本实验以DataLeap on LAS为例,实际操作火山引擎数据产品,完成数据仓库的构建。
预计部署时间:50分钟
级别:初级
相关产品:大数据开发套件、湖仓一体分析服务LAS
受众: 通用
已购买DataLeap产品
已创建湖仓一体LAS队列
子账户具备DataLeap相关权限(参考:https://www.volcengine.com/docs/6260/65408)
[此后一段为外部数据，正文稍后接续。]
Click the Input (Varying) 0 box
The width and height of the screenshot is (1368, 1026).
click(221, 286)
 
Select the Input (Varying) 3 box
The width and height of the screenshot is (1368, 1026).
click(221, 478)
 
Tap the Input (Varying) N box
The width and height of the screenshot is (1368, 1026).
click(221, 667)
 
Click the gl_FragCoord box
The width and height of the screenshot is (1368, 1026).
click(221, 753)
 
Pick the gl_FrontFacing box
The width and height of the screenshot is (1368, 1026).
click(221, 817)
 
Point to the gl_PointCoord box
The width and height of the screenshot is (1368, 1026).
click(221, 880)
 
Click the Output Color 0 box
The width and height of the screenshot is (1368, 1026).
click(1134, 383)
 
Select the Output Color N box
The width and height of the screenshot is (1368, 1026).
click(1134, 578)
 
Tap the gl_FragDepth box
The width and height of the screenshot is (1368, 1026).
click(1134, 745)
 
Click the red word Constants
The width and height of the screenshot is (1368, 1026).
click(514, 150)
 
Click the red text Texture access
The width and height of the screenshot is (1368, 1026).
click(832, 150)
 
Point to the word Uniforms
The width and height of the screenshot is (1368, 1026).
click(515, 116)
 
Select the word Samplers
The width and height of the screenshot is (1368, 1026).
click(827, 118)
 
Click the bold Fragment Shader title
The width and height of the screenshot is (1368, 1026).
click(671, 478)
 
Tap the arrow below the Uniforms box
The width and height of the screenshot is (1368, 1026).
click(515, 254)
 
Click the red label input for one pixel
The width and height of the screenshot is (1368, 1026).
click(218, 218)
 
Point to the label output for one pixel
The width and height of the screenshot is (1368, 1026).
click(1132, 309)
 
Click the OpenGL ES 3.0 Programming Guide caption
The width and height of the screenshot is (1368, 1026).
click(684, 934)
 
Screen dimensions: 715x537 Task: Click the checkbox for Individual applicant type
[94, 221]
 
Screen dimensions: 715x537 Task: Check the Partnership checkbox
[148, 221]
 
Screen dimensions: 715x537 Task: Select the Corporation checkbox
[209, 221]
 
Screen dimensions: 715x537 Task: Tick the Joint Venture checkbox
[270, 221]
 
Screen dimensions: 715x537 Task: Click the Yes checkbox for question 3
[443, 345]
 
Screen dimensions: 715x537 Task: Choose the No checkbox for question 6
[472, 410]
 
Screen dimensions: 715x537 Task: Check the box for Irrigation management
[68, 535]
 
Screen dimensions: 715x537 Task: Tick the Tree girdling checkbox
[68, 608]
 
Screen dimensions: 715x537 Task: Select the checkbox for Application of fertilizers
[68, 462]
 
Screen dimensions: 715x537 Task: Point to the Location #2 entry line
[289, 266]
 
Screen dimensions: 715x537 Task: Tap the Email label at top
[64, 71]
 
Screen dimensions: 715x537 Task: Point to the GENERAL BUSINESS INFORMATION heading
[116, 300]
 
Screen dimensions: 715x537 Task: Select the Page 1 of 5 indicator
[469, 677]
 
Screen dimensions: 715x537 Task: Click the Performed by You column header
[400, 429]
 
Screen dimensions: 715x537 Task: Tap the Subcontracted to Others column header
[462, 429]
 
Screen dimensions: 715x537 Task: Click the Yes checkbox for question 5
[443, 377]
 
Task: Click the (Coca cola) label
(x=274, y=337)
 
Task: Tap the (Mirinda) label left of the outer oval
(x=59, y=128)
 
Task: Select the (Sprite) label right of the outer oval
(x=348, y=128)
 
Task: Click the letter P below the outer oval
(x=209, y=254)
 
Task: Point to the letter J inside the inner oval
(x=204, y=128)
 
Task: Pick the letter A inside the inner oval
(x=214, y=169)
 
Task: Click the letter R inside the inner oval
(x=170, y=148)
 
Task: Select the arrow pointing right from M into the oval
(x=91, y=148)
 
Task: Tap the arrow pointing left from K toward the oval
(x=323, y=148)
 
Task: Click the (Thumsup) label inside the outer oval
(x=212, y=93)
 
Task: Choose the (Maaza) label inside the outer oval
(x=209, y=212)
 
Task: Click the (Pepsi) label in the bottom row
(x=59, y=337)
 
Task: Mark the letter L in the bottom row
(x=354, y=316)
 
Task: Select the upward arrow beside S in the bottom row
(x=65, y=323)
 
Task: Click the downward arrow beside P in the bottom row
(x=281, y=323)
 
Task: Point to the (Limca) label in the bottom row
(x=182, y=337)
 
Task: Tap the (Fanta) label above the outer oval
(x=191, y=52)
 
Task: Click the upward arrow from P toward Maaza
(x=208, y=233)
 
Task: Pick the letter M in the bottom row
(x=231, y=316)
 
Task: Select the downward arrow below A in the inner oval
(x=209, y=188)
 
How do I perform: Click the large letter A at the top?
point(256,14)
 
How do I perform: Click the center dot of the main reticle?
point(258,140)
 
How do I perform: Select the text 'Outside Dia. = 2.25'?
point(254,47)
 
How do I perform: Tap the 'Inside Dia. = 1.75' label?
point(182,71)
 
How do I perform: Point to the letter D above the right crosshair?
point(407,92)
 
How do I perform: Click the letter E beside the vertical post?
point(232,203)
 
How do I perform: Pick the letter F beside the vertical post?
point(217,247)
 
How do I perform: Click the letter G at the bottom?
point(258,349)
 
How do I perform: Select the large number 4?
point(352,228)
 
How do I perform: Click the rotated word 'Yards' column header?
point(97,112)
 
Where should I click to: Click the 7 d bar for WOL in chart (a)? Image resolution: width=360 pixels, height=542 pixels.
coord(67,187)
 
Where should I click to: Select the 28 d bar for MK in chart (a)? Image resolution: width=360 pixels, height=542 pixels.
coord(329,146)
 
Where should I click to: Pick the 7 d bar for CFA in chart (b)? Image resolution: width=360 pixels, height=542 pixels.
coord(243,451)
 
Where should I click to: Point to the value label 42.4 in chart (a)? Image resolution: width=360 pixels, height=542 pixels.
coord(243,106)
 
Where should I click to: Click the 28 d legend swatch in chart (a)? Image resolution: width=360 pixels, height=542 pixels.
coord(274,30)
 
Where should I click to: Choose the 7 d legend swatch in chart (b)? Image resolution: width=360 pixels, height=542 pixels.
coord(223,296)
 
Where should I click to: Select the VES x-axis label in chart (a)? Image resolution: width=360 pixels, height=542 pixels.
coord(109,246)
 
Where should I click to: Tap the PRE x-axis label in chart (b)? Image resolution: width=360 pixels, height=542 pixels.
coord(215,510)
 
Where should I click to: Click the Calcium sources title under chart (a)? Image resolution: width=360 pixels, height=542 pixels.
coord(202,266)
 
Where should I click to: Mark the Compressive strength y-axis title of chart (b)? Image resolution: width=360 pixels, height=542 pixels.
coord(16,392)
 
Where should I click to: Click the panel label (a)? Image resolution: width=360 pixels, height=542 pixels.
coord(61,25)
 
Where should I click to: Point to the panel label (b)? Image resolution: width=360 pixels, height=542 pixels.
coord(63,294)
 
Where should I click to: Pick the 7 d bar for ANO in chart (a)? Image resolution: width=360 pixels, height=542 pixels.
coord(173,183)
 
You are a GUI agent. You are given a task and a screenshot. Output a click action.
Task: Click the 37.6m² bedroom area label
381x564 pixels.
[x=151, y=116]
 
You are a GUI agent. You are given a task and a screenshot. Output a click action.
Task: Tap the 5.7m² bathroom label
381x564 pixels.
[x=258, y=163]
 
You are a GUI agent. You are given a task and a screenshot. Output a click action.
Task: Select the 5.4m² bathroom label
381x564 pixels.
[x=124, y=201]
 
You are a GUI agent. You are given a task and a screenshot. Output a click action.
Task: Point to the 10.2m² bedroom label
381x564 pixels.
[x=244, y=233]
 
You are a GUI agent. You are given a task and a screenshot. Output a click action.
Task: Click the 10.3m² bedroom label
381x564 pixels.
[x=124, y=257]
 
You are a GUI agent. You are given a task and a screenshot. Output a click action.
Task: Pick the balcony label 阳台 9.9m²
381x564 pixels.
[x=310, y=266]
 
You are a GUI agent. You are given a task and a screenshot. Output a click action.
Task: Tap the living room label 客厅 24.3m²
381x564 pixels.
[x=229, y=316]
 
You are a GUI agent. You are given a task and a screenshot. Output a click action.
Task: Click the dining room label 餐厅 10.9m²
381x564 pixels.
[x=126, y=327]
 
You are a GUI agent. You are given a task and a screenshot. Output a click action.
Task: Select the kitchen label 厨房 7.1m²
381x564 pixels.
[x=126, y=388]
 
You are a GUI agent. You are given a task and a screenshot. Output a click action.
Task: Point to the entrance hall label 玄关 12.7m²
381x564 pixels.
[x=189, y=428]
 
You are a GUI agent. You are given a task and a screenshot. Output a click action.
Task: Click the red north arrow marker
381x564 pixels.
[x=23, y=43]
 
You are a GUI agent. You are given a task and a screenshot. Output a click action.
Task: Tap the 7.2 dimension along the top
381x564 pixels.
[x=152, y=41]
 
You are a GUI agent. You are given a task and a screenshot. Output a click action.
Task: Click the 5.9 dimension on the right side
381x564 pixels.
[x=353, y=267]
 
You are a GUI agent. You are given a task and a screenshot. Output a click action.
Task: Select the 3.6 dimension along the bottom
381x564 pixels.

本案例以湖仓一体Las为例,这里选择已创建的湖仓一体服务
完成上述步骤之后,创建好的DataLeap项目如下:
本Demo中以湖仓一体LAS的样例数据为实验数据
(TPC-DS中的样例表:https://www.volcengine.com/docs/6492/81953)
导入数据四张样例表:
样例中的四张表分别代表:
[事实表] Store_Sales: 销售记录表。
[维度表] Customers: 客户信息表。
[维度表] Stores: 商店信息表。
[维度表] Date_Dim: 时间信息表。
基于上述表数据,我们的数据分析需求如下:
1)“查看最近三天商店销售额情况(未促销)TOP3”
2)“查看最近三天消费最多的用户与金额TOP3”
3)“获取商店地域分布情况”
经典数据仓库按照大类分为基础数据层、应用数据层。
本样例中,我们的数据仓库建设思路是:
ODS(从生产系统采集原始数据,并将原始数据集成冗余宽表)
DWD(对ODS冗余表数据进行轻度过滤处理)
DWM (基于DWD表与业务需求,轻度聚合最近三天的数据)
APP (基于DWD或DWM,输出具体报表信息)
在“数据地图”中创建数据仓库中要使用到的表:
本案例中库信息为:demo_tpc_ds_2022_11_07_59(请结合具体情况修改)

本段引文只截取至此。